After two years of delay, President Neil L. Rudenstine has made a decision on University funding for the Reserve Officer Training Corps (ROTC) at Harvard.
Rudenstine, who is now taking a leave of absence for health reasons, wrote his recommendation on ROTC policy in a report completed this weekend, according to acting President Albert Carnesale.
Rudenstine's decision, the gist of which is unknown at this time, will likely not affect admissions material distributed to early action applicants in December. Whether information on ROTC will appear in admission letters will "depend entirely on the timing," according to Dean of Admissions and Financial Aid William R. Fitzsimmons '66.
Rudenstine's recommendation will be presented at a meeting of the full Faculty of Arts and Sciences December 13.
"His recommendation will be contained in a document that will be distributed to the Faculty," Carnesale said. The document was "just completed," he said, but the acting president was not sure whether he would be responsible for presenting it to the Faculty.
Rudenstine's recommendation to the Faculty must be approved by the Corporation, the University's seven-member governing board, before it can become University policy.
Rudenstine presented a rough draft of his report to the Faculty Council on November 16, and he wrote the final report based on reactions and criticisms of his initial presentation.
In 1992, a faculty committee chaired by Pforzheimer University Professor Sidney Verba '53 recommended that the University cut funding to MIT's ROTC chapters. The report has been endorsed by the Faculty.

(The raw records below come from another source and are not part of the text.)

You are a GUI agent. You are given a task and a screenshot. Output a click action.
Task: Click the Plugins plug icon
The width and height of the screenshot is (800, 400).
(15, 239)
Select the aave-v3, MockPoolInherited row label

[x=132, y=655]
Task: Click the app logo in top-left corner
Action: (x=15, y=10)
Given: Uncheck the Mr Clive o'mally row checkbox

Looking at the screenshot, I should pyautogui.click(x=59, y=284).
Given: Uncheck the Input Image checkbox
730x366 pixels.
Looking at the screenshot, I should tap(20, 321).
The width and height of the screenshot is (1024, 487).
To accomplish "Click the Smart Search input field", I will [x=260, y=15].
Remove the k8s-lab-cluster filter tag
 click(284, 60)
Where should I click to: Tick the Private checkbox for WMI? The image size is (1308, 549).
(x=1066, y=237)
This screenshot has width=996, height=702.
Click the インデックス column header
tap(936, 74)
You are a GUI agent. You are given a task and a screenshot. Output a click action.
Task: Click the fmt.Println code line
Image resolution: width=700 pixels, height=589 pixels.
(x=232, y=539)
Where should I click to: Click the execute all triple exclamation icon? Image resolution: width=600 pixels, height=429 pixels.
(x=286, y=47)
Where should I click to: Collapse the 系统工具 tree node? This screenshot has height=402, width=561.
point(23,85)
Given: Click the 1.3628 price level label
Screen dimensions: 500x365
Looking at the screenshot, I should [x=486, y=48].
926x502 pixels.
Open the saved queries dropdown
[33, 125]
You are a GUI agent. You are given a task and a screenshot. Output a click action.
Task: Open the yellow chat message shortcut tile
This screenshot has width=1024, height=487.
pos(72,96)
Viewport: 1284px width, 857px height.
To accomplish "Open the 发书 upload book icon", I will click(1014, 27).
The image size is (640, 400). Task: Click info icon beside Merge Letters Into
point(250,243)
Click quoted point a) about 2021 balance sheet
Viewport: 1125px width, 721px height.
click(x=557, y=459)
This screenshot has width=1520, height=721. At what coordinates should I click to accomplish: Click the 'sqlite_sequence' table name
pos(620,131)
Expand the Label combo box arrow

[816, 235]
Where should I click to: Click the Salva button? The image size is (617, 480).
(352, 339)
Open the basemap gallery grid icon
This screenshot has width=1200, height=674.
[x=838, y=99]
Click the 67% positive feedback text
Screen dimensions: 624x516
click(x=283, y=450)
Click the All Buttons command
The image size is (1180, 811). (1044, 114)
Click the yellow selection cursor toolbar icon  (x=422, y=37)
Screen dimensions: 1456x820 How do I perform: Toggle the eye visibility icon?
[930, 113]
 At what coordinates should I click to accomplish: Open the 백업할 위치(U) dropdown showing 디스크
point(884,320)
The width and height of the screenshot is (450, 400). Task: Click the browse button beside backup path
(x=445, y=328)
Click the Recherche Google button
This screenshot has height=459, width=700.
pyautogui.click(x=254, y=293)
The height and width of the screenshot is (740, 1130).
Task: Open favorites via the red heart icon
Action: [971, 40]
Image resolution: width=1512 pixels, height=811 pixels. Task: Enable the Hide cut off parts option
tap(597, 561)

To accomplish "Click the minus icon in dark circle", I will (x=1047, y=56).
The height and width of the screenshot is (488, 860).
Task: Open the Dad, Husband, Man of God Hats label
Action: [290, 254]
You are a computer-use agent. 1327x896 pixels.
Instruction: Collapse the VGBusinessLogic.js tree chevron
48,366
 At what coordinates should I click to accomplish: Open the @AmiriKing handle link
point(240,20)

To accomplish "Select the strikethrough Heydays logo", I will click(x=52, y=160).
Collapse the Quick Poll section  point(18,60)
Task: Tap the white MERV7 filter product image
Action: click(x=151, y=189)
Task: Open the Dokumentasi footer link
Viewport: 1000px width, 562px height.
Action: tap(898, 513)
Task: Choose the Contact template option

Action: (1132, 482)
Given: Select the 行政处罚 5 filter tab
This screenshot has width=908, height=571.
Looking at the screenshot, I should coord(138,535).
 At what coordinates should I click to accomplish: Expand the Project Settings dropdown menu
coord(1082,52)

Verba said he was relieved that a decision had finally been made, but he was still worried about the content of the final recommendation.
"Right now, I think I better suspend my happiness until I see what happens next," Verba said. "I am still worried, but I always worry."
Harvard currently pays MIT about $130,000 in compensation for about 80 students participating in MIT's ROTC program.
Rudenstine's recommendation to the Faculty will come two days before Harvard sends out early admissions letters to applicants, probably too late to change University admissions materials.
The decision on ROTC will likely have an effect on Harvard's admissions.
"If the University made any decision regarding ROTC the admissions office would communicate the decision to applicants and to admitted students," Fitzsimmons said.
The decision really doesn't need to be made until the spring, Fitzsimmons said.
"I think that students would like to know the decision on ROTC by the time they have to reply to other colleges' offers of admission, which is May 1st," he said. "That's when most students need to know, so that they can make plans for next year."
Fitzsimmons refused to speculate on the effect of each possible option that Rudenstine could endorse for ROTC.
"It would simply be impossible to speculate about the effects of such a decision without knowing all the details that such a decision would entail," Fitzsimmons said.
He acknowledged, though, that cutting the ROTC program altogether might have a negative effect on Harvard admissions.
"It is possible that students could decided to go elsewhere next year if ROTC scholarships in the ROTC program in general were not available," Fitzsimmons said.